British Tech Firms and Child Protection Officials to Examine AI's Ability to Generate Exploitation Images
Technology companies and child safety organizations will be granted authority to evaluate whether AI systems can generate child abuse material under recently introduced UK legislation.
Significant Increase in AI-Generated Harmful Material
The announcement came as revelations from a safety monitoring body showing that reports of AI-generated child sexual abuse material have increased dramatically in the past year, growing from 199 in 2024 to 426 in 2025.
Updated Legal Framework
Under the changes, the authorities will permit approved AI companies and child safety groups to examine AI systems – the foundational systems for conversational AI and image generators – and ensure they have adequate safeguards to prevent them from creating depictions of child exploitation.
"Fundamentally about preventing exploitation before it occurs," stated the minister for AI and online safety, noting: "Specialists, under rigorous conditions, can now identify the risk in AI systems promptly."
Tackling Legal Obstacles
The changes have been introduced because it is illegal to produce and possess CSAM, meaning that AI creators and other parties cannot create such images as part of a testing regime. Until now, authorities had to wait until AI-generated CSAM was published online before dealing with it.
This legislation is aimed at preventing that problem by enabling to halt the production of those images at source.
Legal Structure
The changes are being added by the government as revisions to the crime and policing bill, which is also establishing a ban on owning, creating or sharing AI models developed to create exploitative content.
Practical Impact
This recently, the minister visited the London base of a children's helpline and listened to a simulated conversation to counsellors featuring a account of AI-based abuse.

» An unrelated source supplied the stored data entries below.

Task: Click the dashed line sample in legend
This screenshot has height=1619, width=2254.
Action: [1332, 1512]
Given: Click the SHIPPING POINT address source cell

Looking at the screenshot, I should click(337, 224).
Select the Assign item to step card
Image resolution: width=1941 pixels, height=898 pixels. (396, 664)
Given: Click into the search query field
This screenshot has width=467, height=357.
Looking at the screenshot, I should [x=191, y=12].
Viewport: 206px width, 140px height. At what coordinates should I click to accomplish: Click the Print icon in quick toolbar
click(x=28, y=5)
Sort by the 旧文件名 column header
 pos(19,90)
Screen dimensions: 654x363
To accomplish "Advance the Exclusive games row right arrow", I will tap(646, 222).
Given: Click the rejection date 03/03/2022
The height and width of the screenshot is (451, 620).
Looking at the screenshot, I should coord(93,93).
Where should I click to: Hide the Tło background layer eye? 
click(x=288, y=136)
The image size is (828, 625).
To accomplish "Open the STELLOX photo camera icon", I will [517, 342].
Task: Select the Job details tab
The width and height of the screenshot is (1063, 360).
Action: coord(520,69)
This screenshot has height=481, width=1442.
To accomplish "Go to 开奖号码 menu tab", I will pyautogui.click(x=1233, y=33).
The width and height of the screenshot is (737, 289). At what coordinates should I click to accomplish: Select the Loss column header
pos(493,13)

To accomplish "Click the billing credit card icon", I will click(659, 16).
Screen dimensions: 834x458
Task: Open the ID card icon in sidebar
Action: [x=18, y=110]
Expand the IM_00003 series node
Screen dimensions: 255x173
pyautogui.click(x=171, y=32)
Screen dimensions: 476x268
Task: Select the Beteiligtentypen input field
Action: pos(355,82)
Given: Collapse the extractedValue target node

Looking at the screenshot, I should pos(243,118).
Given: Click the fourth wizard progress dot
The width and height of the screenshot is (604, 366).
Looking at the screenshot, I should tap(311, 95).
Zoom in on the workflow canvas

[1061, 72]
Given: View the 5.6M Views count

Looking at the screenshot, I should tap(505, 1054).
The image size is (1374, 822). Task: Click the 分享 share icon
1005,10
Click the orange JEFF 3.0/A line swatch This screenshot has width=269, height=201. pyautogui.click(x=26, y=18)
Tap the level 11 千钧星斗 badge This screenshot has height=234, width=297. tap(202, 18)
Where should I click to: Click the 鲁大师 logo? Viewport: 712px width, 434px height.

The call depicted a adolescent seeking help after facing extortion using a explicit deepfake of himself, constructed using AI.
"When I learn about children facing extortion online, it is a cause of extreme anger in me and justified anger amongst parents," he said.
Alarming Statistics
A leading internet monitoring organization stated that cases of AI-generated abuse content – such as webpages that may include numerous images – had significantly increased so far this year.
Instances of category A content – the gravest form of abuse – increased from 2,621 images or videos to 3,086.
- Female children were overwhelmingly victimized, accounting for 94% of illegal AI images in 2025
- Portrayals of newborns to toddlers increased from five in 2024 to 92 in 2025
Sector Response
The legislative amendment could "represent a crucial step to ensure AI products are safe before they are launched," commented the chief executive of the internet monitoring foundation.
"Artificial intelligence systems have enabled so victims can be targeted all over again with just a simple actions, giving offenders the ability to create potentially limitless quantities of sophisticated, photorealistic exploitative content," she continued. "Content which additionally exploits victims' suffering, and makes young people, particularly female children, more vulnerable both online and offline."
Counseling Interaction Data
Childline also published information of support interactions where AI has been referenced. AI-related risks mentioned in the sessions comprise:
- Employing AI to rate body size, physique and looks
- AI assistants discouraging children from talking to trusted guardians about abuse
- Being bullied online with AI-generated material
- Online extortion using AI-faked images
During April and September this year, Childline conducted 367 counselling interactions where AI, chatbots and associated topics were discussed, four times as many as in the equivalent timeframe last year.
Fifty percent of the mentions of AI in the 2025 interactions were connected with psychological wellbeing and wellbeing, including using chatbots for support and AI therapy apps.